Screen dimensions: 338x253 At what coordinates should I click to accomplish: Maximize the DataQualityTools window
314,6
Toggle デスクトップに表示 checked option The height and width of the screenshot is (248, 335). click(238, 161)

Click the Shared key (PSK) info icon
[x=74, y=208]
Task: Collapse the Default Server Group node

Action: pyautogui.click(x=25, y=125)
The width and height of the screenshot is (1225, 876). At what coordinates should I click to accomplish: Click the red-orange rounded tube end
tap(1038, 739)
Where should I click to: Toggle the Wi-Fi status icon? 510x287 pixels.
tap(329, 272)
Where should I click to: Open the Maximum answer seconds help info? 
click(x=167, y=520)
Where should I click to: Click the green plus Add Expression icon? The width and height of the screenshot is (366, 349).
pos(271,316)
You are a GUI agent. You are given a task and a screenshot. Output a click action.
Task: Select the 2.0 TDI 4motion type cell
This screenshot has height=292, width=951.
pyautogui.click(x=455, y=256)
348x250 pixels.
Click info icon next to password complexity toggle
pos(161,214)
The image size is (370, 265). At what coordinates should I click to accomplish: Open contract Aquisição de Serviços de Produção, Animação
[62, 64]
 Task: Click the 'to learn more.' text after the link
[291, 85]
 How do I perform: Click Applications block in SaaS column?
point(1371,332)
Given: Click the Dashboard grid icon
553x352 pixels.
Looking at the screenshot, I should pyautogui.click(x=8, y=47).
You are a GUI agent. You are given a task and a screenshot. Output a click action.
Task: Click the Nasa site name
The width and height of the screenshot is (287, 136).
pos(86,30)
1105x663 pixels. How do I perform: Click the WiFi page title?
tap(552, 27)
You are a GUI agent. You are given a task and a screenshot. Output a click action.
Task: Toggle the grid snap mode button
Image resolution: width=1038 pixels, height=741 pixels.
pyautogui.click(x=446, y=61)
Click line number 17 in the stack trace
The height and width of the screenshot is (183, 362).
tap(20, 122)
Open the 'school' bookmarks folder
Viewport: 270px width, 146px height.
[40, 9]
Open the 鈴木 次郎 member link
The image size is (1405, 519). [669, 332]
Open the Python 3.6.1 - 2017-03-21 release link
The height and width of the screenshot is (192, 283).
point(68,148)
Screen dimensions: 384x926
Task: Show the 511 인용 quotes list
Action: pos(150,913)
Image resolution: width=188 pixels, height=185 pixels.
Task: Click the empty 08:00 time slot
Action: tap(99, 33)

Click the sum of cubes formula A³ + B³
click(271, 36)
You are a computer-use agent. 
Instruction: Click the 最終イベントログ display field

- [WHAT YOU ARE ASKED TO DO]: Take every line above carrying "grid" and return it.

- [EXERCISE OUTPUT]:
Given: Click the Dashboard grid icon
Task: Toggle the grid snap mode button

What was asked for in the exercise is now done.